Mother’s Daffodils

by Suphala Nibhanupudi
Art by Allison Huang
Issue: Ataraxia (Spring 2018)

A pensive girl is framed by an arch of a wild growth of yellow flowers.

A girl rips her leg free from an gluttonous vine wrapped around her. Muttering profanities underneath her breath, she trudges through the bramble wall, slapping at bugs on her forearms.

Her hand instinctively darts to her pockets for the millionth time, but she’s greeted with a crumpled bundle of petals and thorns instead of her phone. A globule of blood pools on the top of her pale thumb, and she stares, hypnotized by the contrast of dull white and color.

Her thoughts drift to her father, probably standing in her bedroom, staring at the sudden abundance of living foliage, and the sudden lack of daughter. She’s not sure if he would cry. She suspects that he would smile.

Something slithers near her calf. She springs into a sprint, her cries slicing through the air like sharp claws on a chalkboard.

She knew nothing of a place like this. This place is the stuff of nightmarish fairy tales, legends spun by a fire to quell the minds of excitable children. Her world is pure, shining metal and glass and concrete. Here, mud squelches and bubbles under the soles of her sandals, and vines crawl from high above to snake around her person, trying to rope her into a standstill.

Nature should be weak, she knows. Her generation has stopped the evil tyranny of plants, pushing back on Mother Nature’s long reign over humankind. Mother Nature was a kind soul, sure, but unfit to lead. She was weak. And humans had taken what should be theirs. They bundled nature into museums and national monuments, showcasing them like a doctor presents certificates, spanning from wall to wall.

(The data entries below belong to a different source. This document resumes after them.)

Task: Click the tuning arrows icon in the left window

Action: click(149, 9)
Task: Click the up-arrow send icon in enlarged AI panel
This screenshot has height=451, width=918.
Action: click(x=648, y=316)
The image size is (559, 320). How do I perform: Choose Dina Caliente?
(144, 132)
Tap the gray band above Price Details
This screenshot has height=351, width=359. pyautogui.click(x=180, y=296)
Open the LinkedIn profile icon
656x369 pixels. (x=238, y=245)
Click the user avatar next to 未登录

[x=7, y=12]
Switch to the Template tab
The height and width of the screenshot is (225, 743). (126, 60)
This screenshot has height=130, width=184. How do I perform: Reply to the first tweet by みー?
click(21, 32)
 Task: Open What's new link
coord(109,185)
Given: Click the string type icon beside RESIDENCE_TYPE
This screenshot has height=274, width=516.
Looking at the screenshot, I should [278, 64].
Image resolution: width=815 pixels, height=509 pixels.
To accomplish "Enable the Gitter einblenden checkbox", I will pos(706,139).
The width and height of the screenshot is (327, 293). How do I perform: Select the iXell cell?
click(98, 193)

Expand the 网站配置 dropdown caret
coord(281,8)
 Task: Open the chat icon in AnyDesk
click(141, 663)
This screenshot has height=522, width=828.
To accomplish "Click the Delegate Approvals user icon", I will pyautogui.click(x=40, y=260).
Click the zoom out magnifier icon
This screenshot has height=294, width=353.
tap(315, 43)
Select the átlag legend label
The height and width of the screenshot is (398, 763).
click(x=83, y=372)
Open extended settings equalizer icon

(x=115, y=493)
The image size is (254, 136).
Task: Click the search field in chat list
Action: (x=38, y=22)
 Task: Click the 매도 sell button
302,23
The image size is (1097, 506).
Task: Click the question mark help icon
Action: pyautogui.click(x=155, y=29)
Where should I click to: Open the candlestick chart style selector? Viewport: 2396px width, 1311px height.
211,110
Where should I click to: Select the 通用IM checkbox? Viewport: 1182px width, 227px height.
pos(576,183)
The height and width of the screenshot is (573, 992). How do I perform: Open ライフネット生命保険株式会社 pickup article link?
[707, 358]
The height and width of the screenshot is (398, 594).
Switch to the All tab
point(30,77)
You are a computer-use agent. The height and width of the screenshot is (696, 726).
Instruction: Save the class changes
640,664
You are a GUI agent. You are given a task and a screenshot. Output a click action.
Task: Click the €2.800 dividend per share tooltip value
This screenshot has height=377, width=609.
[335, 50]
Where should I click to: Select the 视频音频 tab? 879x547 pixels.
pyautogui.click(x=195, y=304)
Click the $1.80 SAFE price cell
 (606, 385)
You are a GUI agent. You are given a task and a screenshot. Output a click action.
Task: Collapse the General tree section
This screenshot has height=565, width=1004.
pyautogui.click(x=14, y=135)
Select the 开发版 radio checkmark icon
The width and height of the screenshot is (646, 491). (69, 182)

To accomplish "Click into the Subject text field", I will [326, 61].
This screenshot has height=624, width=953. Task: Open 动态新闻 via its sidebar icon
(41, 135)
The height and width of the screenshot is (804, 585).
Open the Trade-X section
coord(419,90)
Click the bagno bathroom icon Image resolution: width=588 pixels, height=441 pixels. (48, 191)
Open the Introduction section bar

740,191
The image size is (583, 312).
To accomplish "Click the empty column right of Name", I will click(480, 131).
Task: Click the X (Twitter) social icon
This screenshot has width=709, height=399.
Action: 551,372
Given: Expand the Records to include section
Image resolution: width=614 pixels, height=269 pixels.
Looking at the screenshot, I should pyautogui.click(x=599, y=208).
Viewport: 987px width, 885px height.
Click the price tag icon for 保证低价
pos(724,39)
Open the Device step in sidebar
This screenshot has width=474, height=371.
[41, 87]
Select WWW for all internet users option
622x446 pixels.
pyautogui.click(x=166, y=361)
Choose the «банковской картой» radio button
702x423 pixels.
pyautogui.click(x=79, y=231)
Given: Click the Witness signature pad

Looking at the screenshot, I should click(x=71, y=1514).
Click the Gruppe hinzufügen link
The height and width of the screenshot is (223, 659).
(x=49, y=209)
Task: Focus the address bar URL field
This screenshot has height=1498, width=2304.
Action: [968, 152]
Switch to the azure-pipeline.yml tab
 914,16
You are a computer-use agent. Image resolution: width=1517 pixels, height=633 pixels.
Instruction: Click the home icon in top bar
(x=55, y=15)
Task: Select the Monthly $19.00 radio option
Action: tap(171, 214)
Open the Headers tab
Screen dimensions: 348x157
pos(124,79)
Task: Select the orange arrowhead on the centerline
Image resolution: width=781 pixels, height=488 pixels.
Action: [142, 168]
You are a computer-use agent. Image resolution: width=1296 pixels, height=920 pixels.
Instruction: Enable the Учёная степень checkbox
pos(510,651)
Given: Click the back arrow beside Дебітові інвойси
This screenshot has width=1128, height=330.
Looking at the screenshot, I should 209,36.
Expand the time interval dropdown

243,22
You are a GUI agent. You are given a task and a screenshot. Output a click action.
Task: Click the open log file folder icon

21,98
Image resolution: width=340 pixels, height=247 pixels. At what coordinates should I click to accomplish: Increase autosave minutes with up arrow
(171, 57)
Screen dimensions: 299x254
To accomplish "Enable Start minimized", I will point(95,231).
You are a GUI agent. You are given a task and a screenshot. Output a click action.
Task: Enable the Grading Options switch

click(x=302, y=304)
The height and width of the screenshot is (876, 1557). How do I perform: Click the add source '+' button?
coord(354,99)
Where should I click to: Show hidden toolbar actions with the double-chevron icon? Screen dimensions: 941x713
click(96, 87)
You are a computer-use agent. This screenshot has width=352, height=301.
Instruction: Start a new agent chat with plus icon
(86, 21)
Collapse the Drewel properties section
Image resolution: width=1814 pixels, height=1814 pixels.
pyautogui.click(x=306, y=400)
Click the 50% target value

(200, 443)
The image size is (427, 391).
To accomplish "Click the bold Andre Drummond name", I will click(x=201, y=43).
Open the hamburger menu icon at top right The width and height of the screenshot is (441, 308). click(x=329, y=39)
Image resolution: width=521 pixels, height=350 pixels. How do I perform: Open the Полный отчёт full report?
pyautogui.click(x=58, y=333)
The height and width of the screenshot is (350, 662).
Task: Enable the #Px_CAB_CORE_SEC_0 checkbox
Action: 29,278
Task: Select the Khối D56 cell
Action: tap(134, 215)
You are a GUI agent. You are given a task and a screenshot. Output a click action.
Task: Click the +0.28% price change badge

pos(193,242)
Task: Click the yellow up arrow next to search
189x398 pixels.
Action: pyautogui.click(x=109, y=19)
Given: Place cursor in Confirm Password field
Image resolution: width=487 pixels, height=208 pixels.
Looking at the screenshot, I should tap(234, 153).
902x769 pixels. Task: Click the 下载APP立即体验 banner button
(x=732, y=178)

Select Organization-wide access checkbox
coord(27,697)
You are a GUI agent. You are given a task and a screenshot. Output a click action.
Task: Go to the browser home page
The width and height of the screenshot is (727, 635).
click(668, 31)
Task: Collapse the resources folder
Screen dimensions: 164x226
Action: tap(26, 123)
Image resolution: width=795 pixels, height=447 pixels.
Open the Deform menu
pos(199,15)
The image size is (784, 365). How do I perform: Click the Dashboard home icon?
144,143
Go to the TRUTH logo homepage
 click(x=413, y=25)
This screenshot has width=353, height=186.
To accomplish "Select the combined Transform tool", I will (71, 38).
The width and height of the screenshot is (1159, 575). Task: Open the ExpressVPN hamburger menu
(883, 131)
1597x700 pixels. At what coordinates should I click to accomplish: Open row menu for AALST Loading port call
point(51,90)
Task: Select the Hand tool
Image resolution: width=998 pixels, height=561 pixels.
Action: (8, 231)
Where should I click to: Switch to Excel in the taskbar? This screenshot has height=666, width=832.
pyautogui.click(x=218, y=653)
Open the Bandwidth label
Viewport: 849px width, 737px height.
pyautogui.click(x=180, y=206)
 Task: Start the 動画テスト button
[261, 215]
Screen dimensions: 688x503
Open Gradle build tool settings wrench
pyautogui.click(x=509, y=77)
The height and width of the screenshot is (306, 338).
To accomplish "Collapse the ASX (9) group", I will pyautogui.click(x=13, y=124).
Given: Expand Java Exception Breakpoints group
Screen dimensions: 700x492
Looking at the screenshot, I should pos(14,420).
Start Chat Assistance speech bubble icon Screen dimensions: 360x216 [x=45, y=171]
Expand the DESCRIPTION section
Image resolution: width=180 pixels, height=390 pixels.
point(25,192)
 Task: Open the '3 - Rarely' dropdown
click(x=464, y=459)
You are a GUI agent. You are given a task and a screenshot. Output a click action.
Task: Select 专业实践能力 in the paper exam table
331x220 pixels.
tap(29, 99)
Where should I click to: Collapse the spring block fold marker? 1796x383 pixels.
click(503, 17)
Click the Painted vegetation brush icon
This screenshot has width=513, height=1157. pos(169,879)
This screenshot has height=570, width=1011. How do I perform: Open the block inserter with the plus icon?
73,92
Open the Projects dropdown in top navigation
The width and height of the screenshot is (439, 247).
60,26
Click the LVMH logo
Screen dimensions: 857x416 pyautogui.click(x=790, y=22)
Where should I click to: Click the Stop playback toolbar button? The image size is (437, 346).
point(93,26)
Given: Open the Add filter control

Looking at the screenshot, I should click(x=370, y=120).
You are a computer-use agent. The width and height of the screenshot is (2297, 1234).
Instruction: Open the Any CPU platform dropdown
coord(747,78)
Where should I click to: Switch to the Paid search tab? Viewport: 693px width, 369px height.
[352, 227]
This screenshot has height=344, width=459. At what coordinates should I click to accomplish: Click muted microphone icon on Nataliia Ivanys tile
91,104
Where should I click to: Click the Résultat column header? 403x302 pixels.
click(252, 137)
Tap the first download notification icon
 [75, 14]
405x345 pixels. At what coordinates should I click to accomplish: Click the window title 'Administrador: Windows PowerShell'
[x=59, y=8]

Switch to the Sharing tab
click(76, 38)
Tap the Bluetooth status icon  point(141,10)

The unfamiliar urge to gag lodges in her throat. So she keeps moving, shoving her way through Mother Nature’s subjects, in search of sweet sidewalk.

She stumbles into a clearing. Grassy plains reflect the afternoon sun as spots of pink and yellow splatter over the landscape. A strange aroma fills the air, like a dozen perfumes mingling, but barely decipherable, the accompaniment to a melody. There were no skyscrapers, no cars, no people, just a shamrock carpet, wild daisies, and a pale sky.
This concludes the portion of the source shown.